(Excerpts from a dataset)
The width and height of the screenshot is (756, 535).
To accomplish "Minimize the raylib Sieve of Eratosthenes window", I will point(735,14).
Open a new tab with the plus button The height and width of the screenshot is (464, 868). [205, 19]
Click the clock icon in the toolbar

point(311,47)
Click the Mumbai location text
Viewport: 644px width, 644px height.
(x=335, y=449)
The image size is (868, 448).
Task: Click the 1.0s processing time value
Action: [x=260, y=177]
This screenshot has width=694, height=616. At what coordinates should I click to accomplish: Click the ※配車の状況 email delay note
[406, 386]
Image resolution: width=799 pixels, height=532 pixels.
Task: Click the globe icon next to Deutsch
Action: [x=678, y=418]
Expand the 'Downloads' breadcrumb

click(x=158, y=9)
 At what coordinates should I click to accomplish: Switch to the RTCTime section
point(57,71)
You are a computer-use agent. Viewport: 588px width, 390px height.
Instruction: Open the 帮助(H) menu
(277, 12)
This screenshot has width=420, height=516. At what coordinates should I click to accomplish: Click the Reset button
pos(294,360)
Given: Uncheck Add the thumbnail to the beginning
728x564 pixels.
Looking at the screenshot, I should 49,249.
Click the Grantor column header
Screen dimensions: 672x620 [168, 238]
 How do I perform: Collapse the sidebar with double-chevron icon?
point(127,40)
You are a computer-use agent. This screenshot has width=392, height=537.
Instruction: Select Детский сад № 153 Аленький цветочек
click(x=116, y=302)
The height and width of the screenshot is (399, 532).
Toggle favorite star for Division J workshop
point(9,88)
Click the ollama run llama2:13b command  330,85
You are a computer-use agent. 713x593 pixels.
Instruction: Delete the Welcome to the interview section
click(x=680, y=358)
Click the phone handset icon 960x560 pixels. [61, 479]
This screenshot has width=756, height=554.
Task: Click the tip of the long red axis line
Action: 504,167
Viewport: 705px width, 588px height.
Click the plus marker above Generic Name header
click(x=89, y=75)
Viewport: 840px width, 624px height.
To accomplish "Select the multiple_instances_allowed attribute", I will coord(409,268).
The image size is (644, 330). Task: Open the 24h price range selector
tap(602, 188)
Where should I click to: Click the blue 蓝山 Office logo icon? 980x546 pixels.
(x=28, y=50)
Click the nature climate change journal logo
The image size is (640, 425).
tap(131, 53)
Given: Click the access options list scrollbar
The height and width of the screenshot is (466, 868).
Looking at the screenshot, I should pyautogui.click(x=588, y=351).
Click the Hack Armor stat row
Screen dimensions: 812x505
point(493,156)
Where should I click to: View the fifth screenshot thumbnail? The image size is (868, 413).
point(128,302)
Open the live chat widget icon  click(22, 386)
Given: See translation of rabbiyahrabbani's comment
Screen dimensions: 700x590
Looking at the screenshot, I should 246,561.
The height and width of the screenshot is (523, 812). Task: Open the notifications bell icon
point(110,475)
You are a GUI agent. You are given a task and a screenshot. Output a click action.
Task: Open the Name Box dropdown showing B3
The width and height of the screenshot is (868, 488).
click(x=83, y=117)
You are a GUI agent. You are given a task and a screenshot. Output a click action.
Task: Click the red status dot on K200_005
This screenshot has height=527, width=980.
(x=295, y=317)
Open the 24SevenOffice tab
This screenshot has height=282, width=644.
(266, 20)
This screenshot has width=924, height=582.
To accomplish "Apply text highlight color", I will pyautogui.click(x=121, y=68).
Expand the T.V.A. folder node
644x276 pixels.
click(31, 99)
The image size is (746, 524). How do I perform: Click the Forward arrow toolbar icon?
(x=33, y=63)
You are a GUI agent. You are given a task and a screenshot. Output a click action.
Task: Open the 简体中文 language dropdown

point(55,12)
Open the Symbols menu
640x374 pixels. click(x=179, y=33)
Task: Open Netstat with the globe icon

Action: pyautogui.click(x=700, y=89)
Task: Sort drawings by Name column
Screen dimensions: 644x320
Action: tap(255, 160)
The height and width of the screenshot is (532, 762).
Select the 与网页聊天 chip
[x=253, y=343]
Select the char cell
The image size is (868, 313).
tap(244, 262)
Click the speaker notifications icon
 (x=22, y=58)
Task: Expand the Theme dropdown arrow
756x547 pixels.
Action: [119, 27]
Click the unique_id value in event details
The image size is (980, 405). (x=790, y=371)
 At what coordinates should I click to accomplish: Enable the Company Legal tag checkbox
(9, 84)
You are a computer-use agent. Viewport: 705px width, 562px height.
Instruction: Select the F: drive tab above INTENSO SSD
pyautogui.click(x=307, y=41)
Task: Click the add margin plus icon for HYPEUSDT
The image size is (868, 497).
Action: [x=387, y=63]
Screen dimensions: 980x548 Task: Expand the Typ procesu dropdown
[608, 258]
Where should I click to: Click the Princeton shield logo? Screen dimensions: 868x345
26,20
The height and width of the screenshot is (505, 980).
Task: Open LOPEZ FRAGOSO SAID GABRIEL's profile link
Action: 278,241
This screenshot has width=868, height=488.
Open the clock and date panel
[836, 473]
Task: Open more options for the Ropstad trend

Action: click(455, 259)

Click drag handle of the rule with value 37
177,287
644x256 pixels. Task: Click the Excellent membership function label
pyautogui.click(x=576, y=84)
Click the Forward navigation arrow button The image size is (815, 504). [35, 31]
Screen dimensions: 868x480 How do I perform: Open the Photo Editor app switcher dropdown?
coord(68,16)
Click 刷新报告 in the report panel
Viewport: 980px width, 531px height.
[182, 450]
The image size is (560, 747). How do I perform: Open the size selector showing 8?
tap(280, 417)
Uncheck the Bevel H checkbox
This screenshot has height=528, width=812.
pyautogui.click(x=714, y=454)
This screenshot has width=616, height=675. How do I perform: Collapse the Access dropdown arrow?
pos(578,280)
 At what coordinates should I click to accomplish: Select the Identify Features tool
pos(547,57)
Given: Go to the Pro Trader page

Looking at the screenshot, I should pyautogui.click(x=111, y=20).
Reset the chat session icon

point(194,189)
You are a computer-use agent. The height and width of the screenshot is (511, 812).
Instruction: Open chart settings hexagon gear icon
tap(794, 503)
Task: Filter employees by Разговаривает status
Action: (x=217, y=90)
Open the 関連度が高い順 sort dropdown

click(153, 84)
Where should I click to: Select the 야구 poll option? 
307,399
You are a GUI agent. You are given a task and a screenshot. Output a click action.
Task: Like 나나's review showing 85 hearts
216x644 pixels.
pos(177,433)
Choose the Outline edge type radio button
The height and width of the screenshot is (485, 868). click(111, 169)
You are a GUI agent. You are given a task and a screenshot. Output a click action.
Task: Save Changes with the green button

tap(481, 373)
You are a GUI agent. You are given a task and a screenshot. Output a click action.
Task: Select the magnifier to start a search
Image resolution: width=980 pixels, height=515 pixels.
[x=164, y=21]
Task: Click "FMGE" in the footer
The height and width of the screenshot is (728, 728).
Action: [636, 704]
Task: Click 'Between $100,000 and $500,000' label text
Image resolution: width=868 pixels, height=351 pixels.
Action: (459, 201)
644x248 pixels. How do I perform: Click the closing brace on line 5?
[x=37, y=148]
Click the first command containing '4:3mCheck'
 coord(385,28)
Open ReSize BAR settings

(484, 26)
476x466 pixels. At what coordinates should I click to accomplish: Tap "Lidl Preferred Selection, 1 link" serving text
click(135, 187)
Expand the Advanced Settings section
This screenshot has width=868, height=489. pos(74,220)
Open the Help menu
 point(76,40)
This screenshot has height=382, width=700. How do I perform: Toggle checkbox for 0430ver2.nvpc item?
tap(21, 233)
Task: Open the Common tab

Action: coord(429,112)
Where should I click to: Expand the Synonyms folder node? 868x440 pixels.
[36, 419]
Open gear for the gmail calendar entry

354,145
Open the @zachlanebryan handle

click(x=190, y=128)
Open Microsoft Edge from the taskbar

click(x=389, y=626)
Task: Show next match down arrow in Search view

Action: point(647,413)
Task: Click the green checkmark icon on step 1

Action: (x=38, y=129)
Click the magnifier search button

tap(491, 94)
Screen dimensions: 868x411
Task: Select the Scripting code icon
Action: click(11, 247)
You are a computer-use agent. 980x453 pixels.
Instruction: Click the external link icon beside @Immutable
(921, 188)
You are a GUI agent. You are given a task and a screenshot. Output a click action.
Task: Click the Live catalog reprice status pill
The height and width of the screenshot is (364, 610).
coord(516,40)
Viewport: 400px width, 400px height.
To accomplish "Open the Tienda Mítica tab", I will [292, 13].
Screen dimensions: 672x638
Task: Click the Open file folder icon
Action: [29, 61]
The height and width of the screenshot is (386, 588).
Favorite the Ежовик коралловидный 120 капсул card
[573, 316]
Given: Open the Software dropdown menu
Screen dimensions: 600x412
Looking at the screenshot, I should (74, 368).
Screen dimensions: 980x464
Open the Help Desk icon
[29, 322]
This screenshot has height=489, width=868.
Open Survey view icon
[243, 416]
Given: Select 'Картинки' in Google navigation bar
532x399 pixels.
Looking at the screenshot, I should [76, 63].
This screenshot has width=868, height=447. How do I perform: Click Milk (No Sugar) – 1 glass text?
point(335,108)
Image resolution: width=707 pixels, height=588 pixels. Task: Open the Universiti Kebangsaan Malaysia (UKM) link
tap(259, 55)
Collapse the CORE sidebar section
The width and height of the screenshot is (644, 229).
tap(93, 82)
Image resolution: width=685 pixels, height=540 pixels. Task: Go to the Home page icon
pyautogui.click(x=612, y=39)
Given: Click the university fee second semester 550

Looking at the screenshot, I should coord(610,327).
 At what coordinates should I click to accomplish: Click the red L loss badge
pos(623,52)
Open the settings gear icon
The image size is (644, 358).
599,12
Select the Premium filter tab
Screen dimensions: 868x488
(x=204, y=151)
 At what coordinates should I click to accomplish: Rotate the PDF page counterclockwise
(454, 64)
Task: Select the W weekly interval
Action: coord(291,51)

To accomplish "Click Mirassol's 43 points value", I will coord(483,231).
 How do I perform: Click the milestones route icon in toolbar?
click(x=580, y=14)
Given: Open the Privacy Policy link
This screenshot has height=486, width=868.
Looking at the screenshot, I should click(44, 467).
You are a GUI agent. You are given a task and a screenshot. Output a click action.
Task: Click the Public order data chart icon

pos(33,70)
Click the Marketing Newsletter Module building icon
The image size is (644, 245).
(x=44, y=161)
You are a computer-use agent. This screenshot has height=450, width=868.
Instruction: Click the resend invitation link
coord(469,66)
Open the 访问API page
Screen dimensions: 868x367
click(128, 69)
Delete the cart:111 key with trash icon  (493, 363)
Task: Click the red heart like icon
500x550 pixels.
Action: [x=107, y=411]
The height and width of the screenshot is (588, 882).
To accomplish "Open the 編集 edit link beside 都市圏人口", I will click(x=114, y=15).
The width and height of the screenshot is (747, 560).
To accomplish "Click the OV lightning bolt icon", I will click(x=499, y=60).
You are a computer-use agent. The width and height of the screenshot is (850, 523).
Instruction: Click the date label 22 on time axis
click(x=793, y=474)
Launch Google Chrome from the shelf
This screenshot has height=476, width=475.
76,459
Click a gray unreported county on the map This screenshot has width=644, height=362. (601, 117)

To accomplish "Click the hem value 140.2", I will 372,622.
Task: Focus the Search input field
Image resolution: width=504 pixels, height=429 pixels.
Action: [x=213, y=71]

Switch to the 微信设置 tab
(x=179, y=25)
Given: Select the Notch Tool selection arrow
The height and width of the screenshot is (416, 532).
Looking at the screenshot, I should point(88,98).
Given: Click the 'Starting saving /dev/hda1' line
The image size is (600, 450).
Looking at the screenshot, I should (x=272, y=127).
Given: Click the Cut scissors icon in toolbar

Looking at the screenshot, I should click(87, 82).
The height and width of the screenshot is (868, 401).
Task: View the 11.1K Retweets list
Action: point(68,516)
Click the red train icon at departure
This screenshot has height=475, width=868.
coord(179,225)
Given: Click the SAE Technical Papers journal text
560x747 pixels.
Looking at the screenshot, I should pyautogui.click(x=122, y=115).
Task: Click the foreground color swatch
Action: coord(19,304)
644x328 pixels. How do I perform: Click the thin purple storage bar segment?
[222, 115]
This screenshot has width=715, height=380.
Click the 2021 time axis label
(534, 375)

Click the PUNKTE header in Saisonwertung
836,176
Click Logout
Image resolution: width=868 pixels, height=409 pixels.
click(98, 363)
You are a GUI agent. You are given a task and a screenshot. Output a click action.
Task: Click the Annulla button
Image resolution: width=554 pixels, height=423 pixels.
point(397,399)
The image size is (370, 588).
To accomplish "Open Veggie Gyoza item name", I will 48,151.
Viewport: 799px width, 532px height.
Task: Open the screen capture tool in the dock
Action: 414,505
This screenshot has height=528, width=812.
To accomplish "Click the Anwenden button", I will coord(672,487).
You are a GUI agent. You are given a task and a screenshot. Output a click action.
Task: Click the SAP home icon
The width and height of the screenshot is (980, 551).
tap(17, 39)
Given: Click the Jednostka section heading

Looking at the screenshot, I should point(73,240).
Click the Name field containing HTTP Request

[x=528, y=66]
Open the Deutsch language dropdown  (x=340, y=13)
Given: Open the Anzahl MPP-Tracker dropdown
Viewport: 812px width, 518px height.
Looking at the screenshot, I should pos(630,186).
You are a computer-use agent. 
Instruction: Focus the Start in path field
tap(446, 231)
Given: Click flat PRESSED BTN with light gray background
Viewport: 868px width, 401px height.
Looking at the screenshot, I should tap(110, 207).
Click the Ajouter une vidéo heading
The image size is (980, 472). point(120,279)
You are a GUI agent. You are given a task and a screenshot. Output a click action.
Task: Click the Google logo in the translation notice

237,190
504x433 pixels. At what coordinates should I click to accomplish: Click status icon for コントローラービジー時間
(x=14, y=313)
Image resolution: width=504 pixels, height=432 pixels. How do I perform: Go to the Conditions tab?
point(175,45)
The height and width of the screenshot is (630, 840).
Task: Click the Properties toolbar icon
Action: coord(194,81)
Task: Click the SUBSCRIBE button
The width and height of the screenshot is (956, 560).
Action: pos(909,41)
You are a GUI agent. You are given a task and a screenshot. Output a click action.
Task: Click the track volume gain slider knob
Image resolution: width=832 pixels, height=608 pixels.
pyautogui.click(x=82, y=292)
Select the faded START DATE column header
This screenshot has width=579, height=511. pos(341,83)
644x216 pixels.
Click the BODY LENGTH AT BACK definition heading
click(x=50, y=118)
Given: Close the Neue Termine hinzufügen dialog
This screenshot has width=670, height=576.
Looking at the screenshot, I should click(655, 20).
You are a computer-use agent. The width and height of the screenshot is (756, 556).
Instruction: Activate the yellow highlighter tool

◆ **Description of the task**: Among the lines of the data, identify those with the word "navigation". Copy each of them.

◆ **Result of this exercise**:
Click the Forward navigation arrow button The image size is (815, 504). [35, 31]
Given: Select 'Картинки' in Google navigation bar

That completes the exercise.